After a night of Tweetups and parties and bar talk and heaven only knows what other tidings going on in here in Orlando, it was time to awaken early and get your social business vitamin shot.

IBMs’ Mike Rhodin and Jon Iwata delivered early and often in their opening remarks on Day 2.

IBM's Mike Rhodin explains the challenges and opportunities of social business for the Lotusphere 2011 audience in Orlando, Florida.

Rhodin is Vice President, IBM Industry Solutions, and picked up on a theme he started to deliver in the marketplace at last fall’s IBM Industry Summit in Barcelona.

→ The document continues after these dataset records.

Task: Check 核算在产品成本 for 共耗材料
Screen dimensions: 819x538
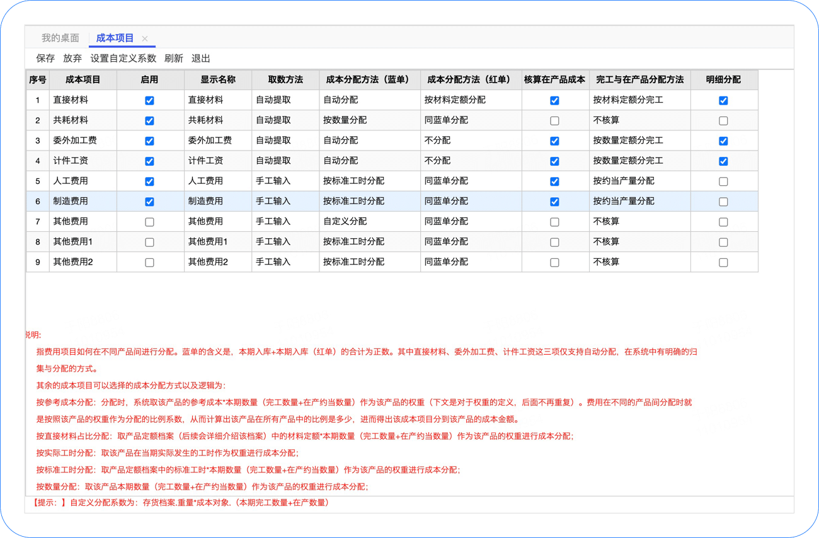Action: (x=554, y=121)
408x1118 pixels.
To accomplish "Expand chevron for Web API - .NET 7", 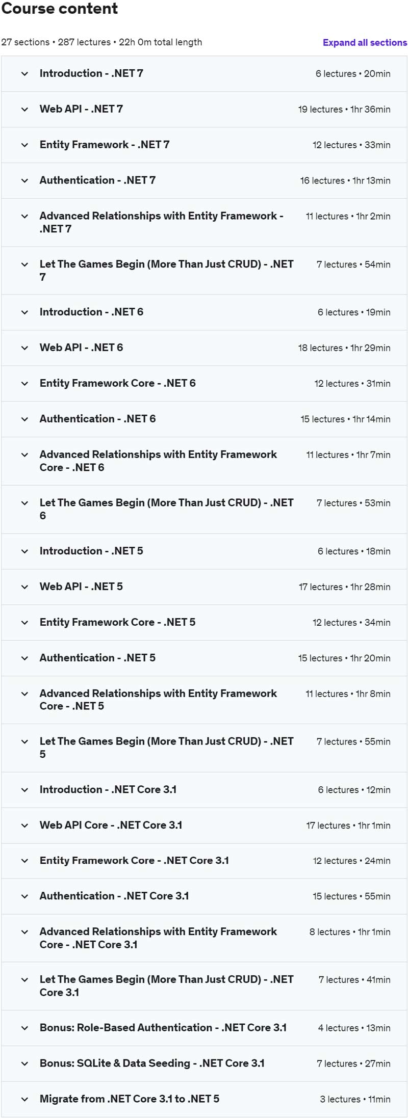I will [24, 110].
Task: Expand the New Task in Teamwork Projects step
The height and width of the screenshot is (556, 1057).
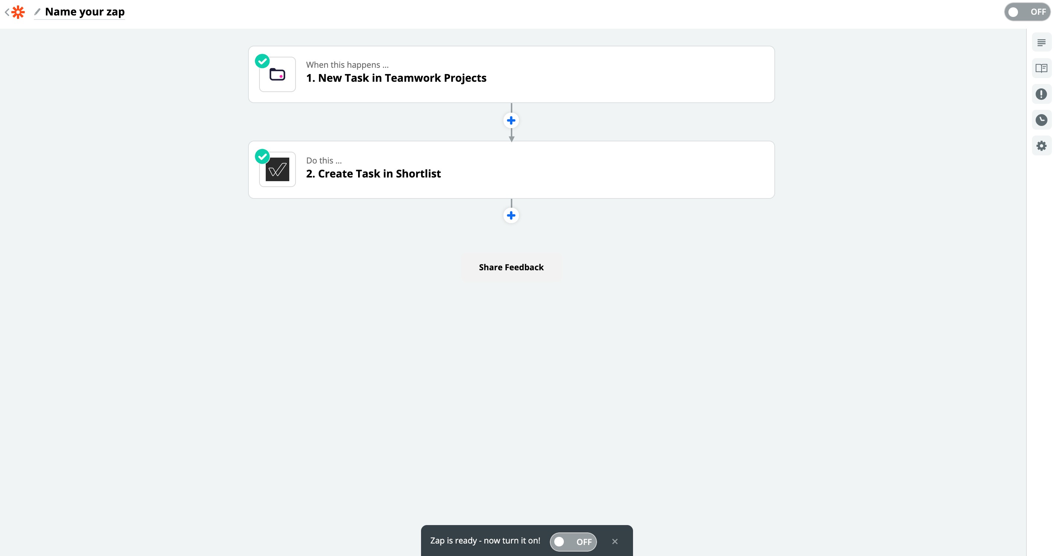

With a nod to Alister Rennie’s comments from Day 1, he acknowledged that the market is shifting to a new era of social business, and that we heard yesterday from a wide variety of clients about the obstacles and opportunities.

And, more importantly, noted Rhodin, we heard from one another, our fellows in business and industry about the steps we’re taking to build smarter, more social businesses.

Rhodin then encapsulated the challenges and opportunities.  The challenges: Information overload (15 petabytes per day and growing), shared complexity (both infrastructure and organizational), and the need to create more shared connections.

The Social Business Opportunity

The opportunity? Social businesses embrace networks of people to create business value, and there are a few key entry points: The need to deepen client relationships, to drive operational efficiencies, and to optimize the workforce.

We’ve all had to focus on getting leaner and meaner these past few years, to the first point.  But we can also get new products to market faster, and use the market as a listening and sounding board more effectively.

Most key to social business, we can optimize our workforce by finding ways to extract new value from an increasingly distributed workforce (think globalization), and to do so without impacting productivity (in fact, quite the opposite) and to help our people become more focused on innovation.

Rhodin then posed some provocative questions: What are consumers saying about your business?  Are you listening?  What about your employee’s digital reputations, which have never been more important?

Did you know 20% of the top search engine queries in the world were now going back to consumer generated content?

Is your organization applying social analytics practices to conduct sophisticated sentiment analysis that can help you understand not only your brand reputation but also help you improve your products?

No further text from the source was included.